Stated exercise:
Please recast the material from the line with "Open the book reference toolbar icon" through the line with "point(722,704)", both included, as a Markdown table with a Row column for the row number and a Line column for the line, skipping blank lines. Leave the pictures out.

Records for this task:
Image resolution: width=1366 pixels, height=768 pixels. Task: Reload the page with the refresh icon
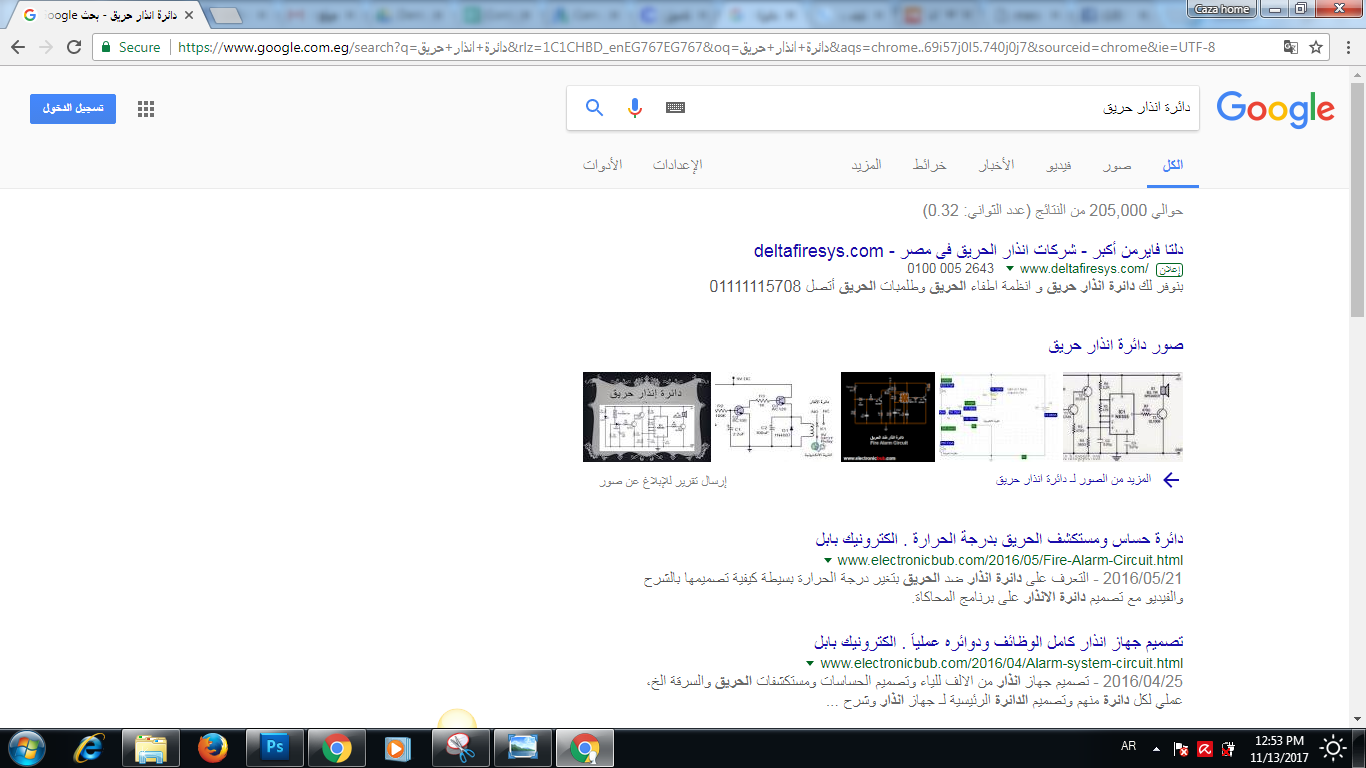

...

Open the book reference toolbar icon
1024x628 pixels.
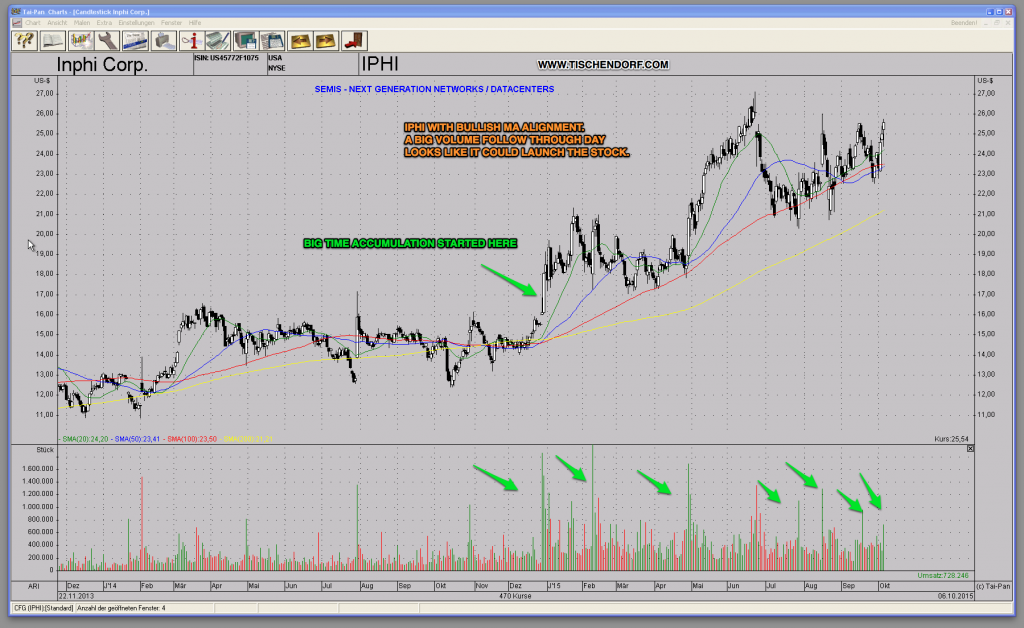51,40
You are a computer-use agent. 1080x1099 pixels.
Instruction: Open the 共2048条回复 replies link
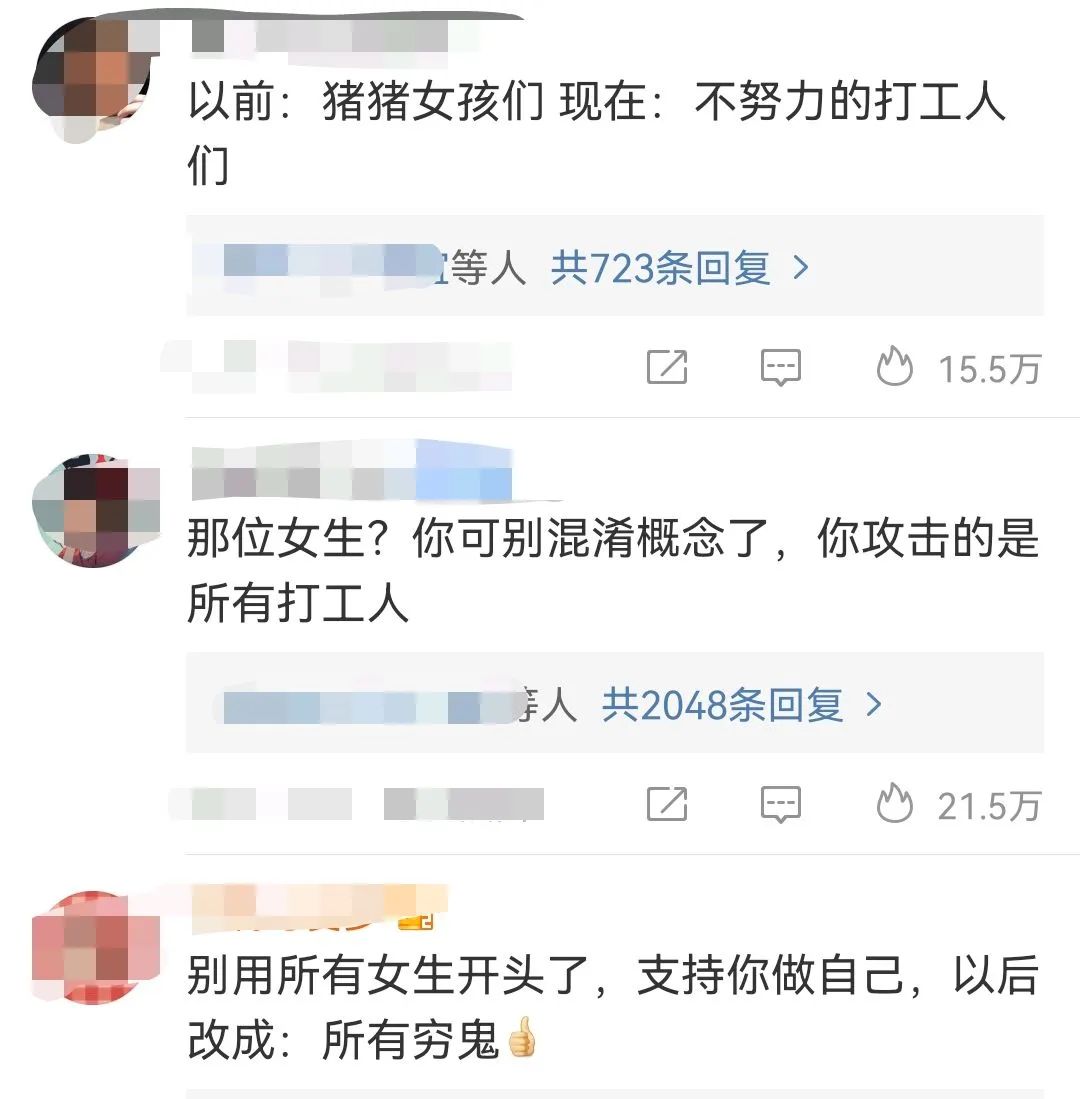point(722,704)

The response:
| Row | Line |
|---|---|
| 1 | Open the book reference toolbar icon |
| 2 | 1024x628 pixels. |
| 3 | 51,40 |
| 4 | You are a computer-use agent. 1080x1099 pixels. |
| 5 | Instruction: Open the 共2048条回复 replies link |
| 6 | point(722,704) |